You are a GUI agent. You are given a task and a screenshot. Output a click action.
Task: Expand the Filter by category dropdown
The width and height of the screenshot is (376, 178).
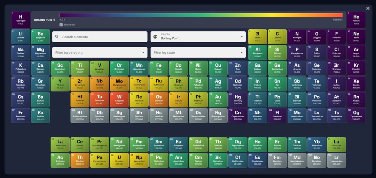(100, 52)
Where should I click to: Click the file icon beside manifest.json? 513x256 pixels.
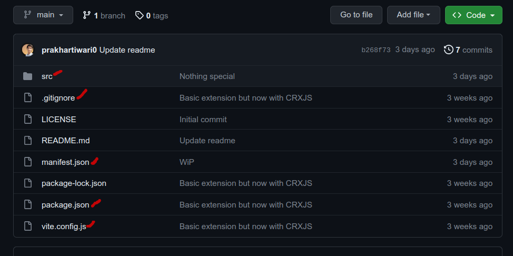[28, 162]
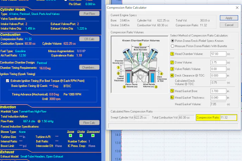The width and height of the screenshot is (242, 161).
Task: Choose Measure Piston Dome/Reliefs With Burette
Action: click(x=172, y=46)
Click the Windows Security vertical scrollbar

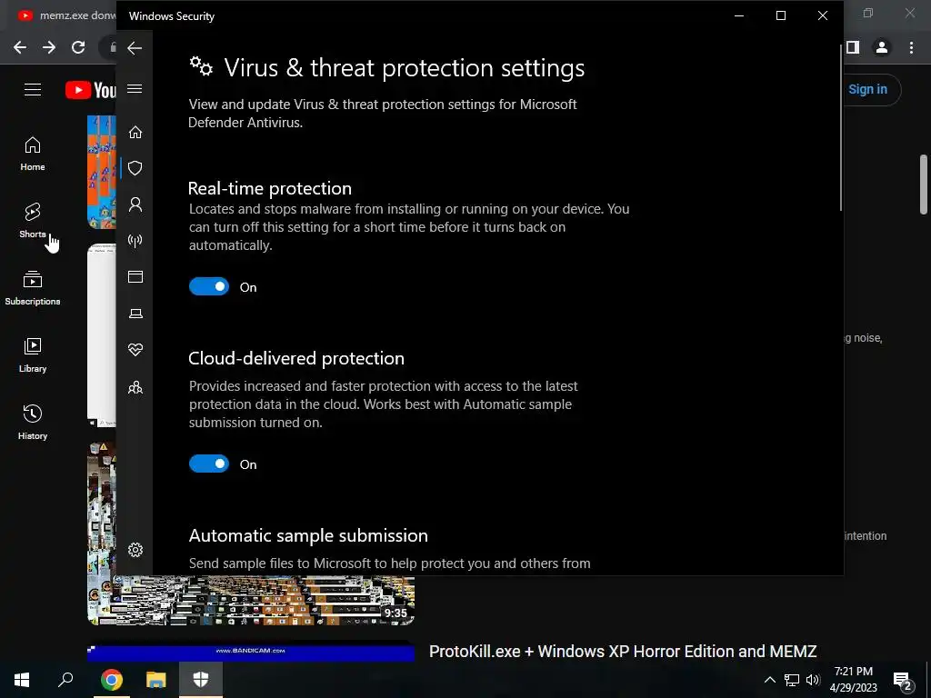click(841, 127)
____________________
:: Task description ::
Would you restate word for word each line from the one that holds "Task: Expand the Filter by category dropdown" to the end of the material, both ends included, without the pictures?

:: Completed exercise ::
Task: Expand the Filter by category dropdown
The width and height of the screenshot is (376, 178).
(100, 52)
Where should I click to: Click the file icon beside manifest.json? 513x256 pixels.
[28, 162]
The width and height of the screenshot is (242, 161).
Task: Choose Measure Piston Dome/Reliefs With Burette
Action: click(x=172, y=46)
Click the Windows Security vertical scrollbar

click(841, 127)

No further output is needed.